--- START ---

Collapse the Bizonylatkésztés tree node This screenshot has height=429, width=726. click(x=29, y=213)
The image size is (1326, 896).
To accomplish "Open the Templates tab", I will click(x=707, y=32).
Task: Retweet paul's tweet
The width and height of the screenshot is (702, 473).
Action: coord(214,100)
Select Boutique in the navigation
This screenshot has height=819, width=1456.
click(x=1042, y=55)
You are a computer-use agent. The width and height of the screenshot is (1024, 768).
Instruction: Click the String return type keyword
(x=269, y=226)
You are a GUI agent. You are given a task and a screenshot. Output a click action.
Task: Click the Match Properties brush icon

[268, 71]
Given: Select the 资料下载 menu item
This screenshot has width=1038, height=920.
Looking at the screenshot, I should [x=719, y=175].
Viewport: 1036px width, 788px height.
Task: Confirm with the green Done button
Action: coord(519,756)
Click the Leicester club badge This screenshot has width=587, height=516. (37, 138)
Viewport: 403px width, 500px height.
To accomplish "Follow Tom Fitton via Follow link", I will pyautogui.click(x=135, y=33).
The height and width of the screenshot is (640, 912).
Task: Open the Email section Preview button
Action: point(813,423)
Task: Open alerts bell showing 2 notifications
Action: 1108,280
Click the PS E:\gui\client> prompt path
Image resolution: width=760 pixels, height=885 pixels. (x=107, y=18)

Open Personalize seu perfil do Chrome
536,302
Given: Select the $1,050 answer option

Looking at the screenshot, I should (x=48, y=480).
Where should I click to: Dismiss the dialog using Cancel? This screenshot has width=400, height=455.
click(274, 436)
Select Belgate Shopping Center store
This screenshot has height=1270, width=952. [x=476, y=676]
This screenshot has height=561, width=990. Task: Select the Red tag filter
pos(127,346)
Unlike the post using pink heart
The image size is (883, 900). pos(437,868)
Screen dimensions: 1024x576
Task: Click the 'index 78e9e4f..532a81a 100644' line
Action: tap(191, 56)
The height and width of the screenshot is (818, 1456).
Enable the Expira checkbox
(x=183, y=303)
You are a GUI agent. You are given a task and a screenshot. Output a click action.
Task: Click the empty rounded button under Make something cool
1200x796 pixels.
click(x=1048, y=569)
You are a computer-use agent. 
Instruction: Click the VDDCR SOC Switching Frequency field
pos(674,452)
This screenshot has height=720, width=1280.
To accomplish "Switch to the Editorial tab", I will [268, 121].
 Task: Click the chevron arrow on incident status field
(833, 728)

--- END ---

**Problem requirements**
Nothing in the records may change; output all of them exactly.

**Response**
Collapse the Bizonylatkésztés tree node This screenshot has height=429, width=726. click(x=29, y=213)
The image size is (1326, 896).
To accomplish "Open the Templates tab", I will click(x=707, y=32).
Task: Retweet paul's tweet
The width and height of the screenshot is (702, 473).
Action: coord(214,100)
Select Boutique in the navigation
This screenshot has height=819, width=1456.
click(x=1042, y=55)
You are a computer-use agent. The width and height of the screenshot is (1024, 768).
Instruction: Click the String return type keyword
(x=269, y=226)
You are a GUI agent. You are given a task and a screenshot. Output a click action.
Task: Click the Match Properties brush icon

[268, 71]
Given: Select the 资料下载 menu item
This screenshot has width=1038, height=920.
Looking at the screenshot, I should [x=719, y=175].
Viewport: 1036px width, 788px height.
Task: Confirm with the green Done button
Action: coord(519,756)
Click the Leicester club badge This screenshot has width=587, height=516. (37, 138)
Viewport: 403px width, 500px height.
To accomplish "Follow Tom Fitton via Follow link", I will pyautogui.click(x=135, y=33).
The height and width of the screenshot is (640, 912).
Task: Open the Email section Preview button
Action: point(813,423)
Task: Open alerts bell showing 2 notifications
Action: 1108,280
Click the PS E:\gui\client> prompt path
Image resolution: width=760 pixels, height=885 pixels. (x=107, y=18)

Open Personalize seu perfil do Chrome
536,302
Given: Select the $1,050 answer option

Looking at the screenshot, I should (x=48, y=480).
Where should I click to: Dismiss the dialog using Cancel? This screenshot has width=400, height=455.
click(274, 436)
Select Belgate Shopping Center store
This screenshot has height=1270, width=952. [x=476, y=676]
This screenshot has height=561, width=990. Task: Select the Red tag filter
pos(127,346)
Unlike the post using pink heart
The image size is (883, 900). pos(437,868)
Screen dimensions: 1024x576
Task: Click the 'index 78e9e4f..532a81a 100644' line
Action: tap(191, 56)
The height and width of the screenshot is (818, 1456).
Enable the Expira checkbox
(x=183, y=303)
You are a GUI agent. You are given a task and a screenshot. Output a click action.
Task: Click the empty rounded button under Make something cool
1200x796 pixels.
click(x=1048, y=569)
You are a computer-use agent. 
Instruction: Click the VDDCR SOC Switching Frequency field
pos(674,452)
This screenshot has height=720, width=1280.
To accomplish "Switch to the Editorial tab", I will [268, 121].
 Task: Click the chevron arrow on incident status field
(833, 728)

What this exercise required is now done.